Claro que há muitas formas de ser esperto –  o QI mede capacidades muito gerais, particularmente essas que são importantes para nos sairmos bem na escola. Mas ter um QI elevado ou um tipo específico de conhecimento – como conhecimentos em física ou química  – não me ajuda a saber fazer o jantar. Talvez seja interessante pensar em dar aos nossos adolescentes (e porque não às nossas crianças mais velhas?) mais experiências de aprendizagem prática, mais desafios reais,  hipóteses de aprender trabalhando em coisas que os apaixonem e comprometam, ao mesmo tempo.

Tempos difíceis entre cuidadores e adolescentes

 –  algumas pistas para percorrer o trilho da adolescência sem (tantos) sobressaltos

A maior parte das vezes, senão todas, um comportamento desafiador, diferente do que o nosso filho tinha até então ou até “de risco” só está a querer dizer: “as tuas regras não me interessam mais, já não sou um bebé”

Os comportamentos de risco entendem-se assim à luz do que foi dito: vontade de experimentar novos comportamentos, de se descobrirem a si próprios fora do controlo dos pais, à forte necessidade de necessidade da aprovação dos pares e deve ser entendido como um pedido de ajuda: “não tenhas medo de vir até mim, ajuda-me, aceita-me como eu sou, valida-me, diz-me que gostas de mim incondicionalmente.”

Os adolescentes vão rejeitar qualquer tentativa de controlo, assim diálogos honestos, autênticos e que coloquem em prática uma abordagem de igual valor, abordar sem julgamento e sem ataque pessoal  terão sempre mais sucesso e o adolescente será mais receptivo a criar soluções que funcionem para ambas as partes. No fundo o  que lhes devemos transmitir, sem medo de perder a autoridade, em cada conversa é: “preciso da tua ajuda para perceber o teu ponto de vista. Tenho a certeza que poderemos chegar a um acordo onde ambas as necessidades –  minhas e tuas – possam ser atendidas”. Aqui reside o verdadeiro poder – não ter medo e influenciar. E eles percebem isto.

Toda a resistência é falta de conexão e abordar o adolescente de uma forma hierárquica não promove qualquer conexão – quaisquer sinais de “eu vou mostrar-te quem manda” são destrutivos de uma relação duradoura e de confiança, podem promover obediência, momentânea, humilhação e medo, não conexão.
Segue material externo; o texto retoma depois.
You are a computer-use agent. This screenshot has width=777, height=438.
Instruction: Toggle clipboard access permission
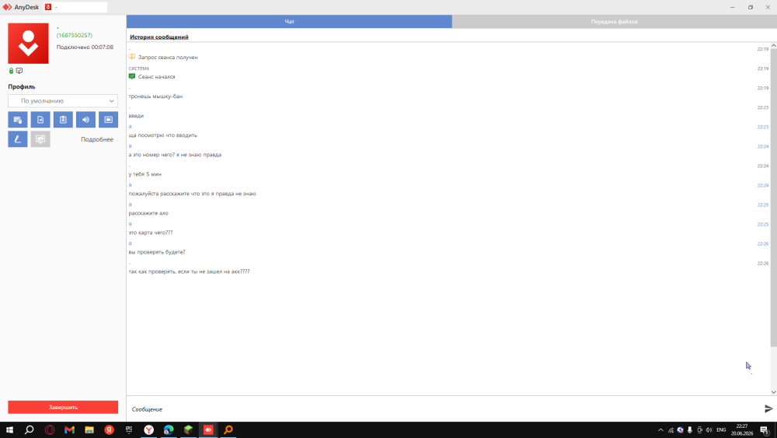tap(63, 120)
Em vez disso, sejamos capazes de ter com eles um diálogo sincero, concentrado, onde ambos possam colocar as suas necessidades, desejos e limites. Quando começamos a colocar o enfoque maior da nossa relação em como  o  nosso filho adolescente se comporta ou que notas tem ou o que consegue alcançar nos desportos ou como se veste ou que amigos tem, passamos a mensagem de que nos preocupamos mais com o que parece para os outros, como ele nos faz sentir perante os outros, do que com ele mesmo.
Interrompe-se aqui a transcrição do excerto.